Ingatlah, kesombongan adalah milik Allah semata, dan bahkan Iblis yang pernah mencoba merebutnya, terkutuk selamanya. Jangan biarkan dirimu terjerumus dalam perangkap yang sama. Sombong itu bagaikan racun yang mengikis hatimu, sementara kerendahan hati akan mengangkatmu di mata Tuhan dan manusia.

kembalillah anak ku...... jika kau tak segera memperbaiki hubunganmu dengan tuhan mu, maka ingatlah bahwa  Alloh akan menarik semua hamba-hambanya yang belum kembali lewat tangan tangan kekuasaan Nya.

Rabu, 16 Oktober 2024

SAAT SUJUD TERASA JAUH: KISAH SEORANG AYAH YANG TAK HENTI BERHARAP

 Suara Kecil dari Sajadah


Aku masih ingat jelas, saat pertama kali memperkenalkan mereka kepada masjid. Waktu itu, suara adzan adalah panggilan yang sederhana namun penuh makna. Anak-anakku, dengan langkah-langkah kecilnya, menggenggam erat tanganku. Mata mereka berbinar melihat lampu-lampu mushola yang bersinar lembut di malam hari.

“Ini, tempat kita berbicara dengan Allah,” ucapku sambil menatap wajah polos mereka.

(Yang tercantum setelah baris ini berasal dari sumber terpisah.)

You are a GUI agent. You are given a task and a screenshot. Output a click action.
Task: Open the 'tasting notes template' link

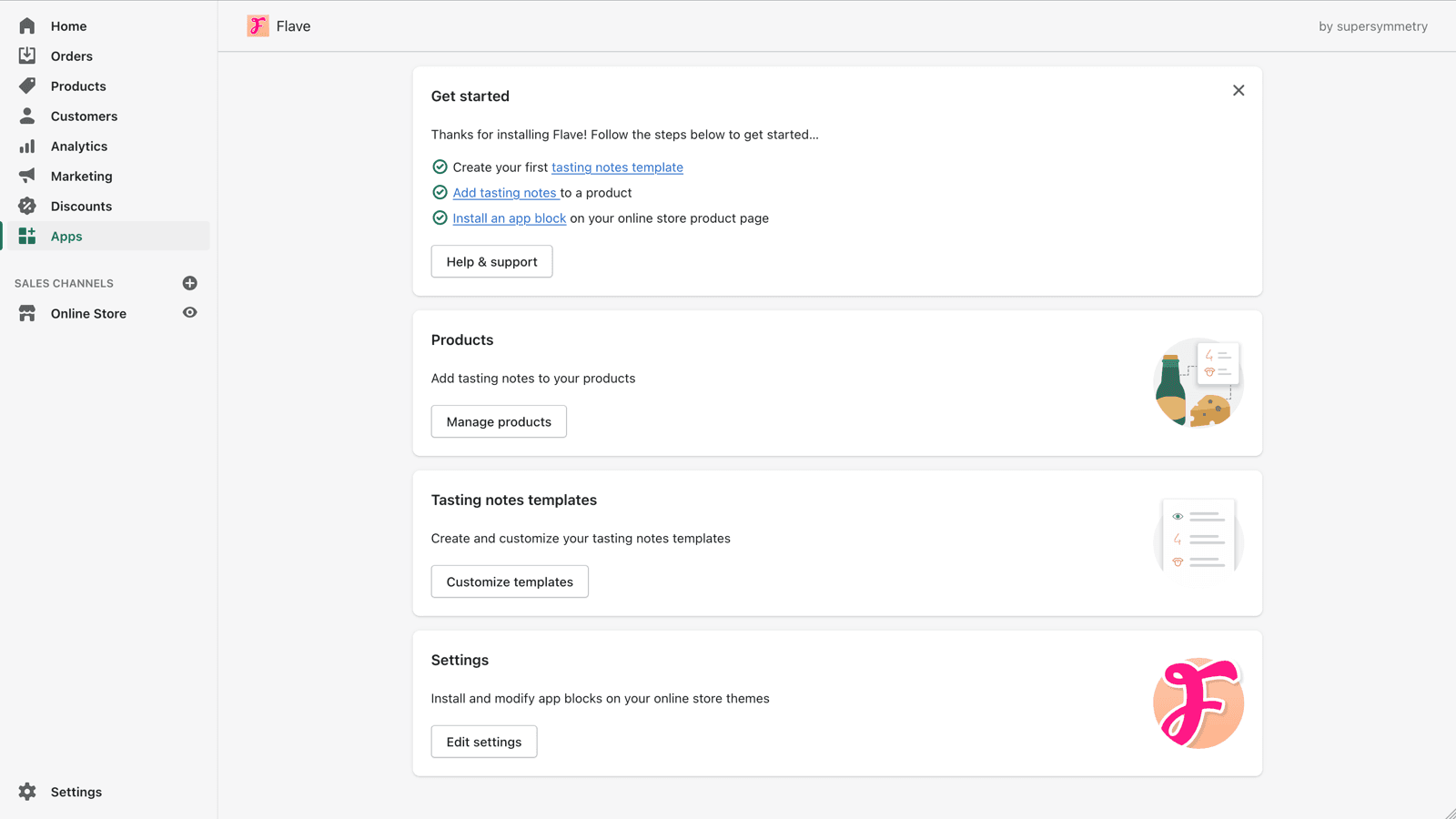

Belum tentu mereka paham, tapi aku berharap kata-kataku akan terpatri di hati mereka.

Setiap kali aku mengajak mereka ke masjid, hati ini berbunga. Ada perasaan bangga, karena aku bisa menuntun mereka, menunjukkan jalan menuju Sang Pencipta. Waktu berlalu, dan mereka mulai hafal doa-doa sholat. Bahkan di saat-saat mereka terlalu lelah atau enggan melangkah, aku tetap mengajak mereka—karena aku tahu, kebiasaan ini akan menjadi pondasi hidup mereka kelak.

Namun, di saat itu, aku tak pernah berpikir bahwa suatu hari nanti, panggilan adzan akan menjadi lebih dari sekadar suara. Ia akan menjadi ujian terbesar bagi hatiku sebagai seorang ayah.

 

 Pesantren, Titipan Harapan

Ketika anak-anak mulai menginjak usia remaja, kami memutuskan untuk menitipkan mereka di pesantren. Harapanku sederhana—agar apa yang telah kutanamkan di rumah, diperdalam dengan ilmu agama yang lebih luas. Di pesantren, mereka akan belajar Qur’an, hadist, dan memperkuat sholat mereka.

Hari-hari pertama tanpa mereka terasa hampa. Setiap kali waktu sholat tiba, aku teringat betapa biasanya kami berjamaah bersama di rumah. Ada kesepian yang aneh, namun aku harus kuat. "Ini demi kebaikan mereka," batinku berulang kali.

Ketika berkunjung ke pesantren, kulihat wajah mereka lebih dewasa. Tapi jauh di dalam, aku bertanya-tanya, apakah mereka semakin dekat dengan Allah seperti yang aku harapkan? Apakah sholat yang mereka lakukan di pesantren sekadar kewajiban, atau benar-benar telah menjadi bagian dari diri mereka?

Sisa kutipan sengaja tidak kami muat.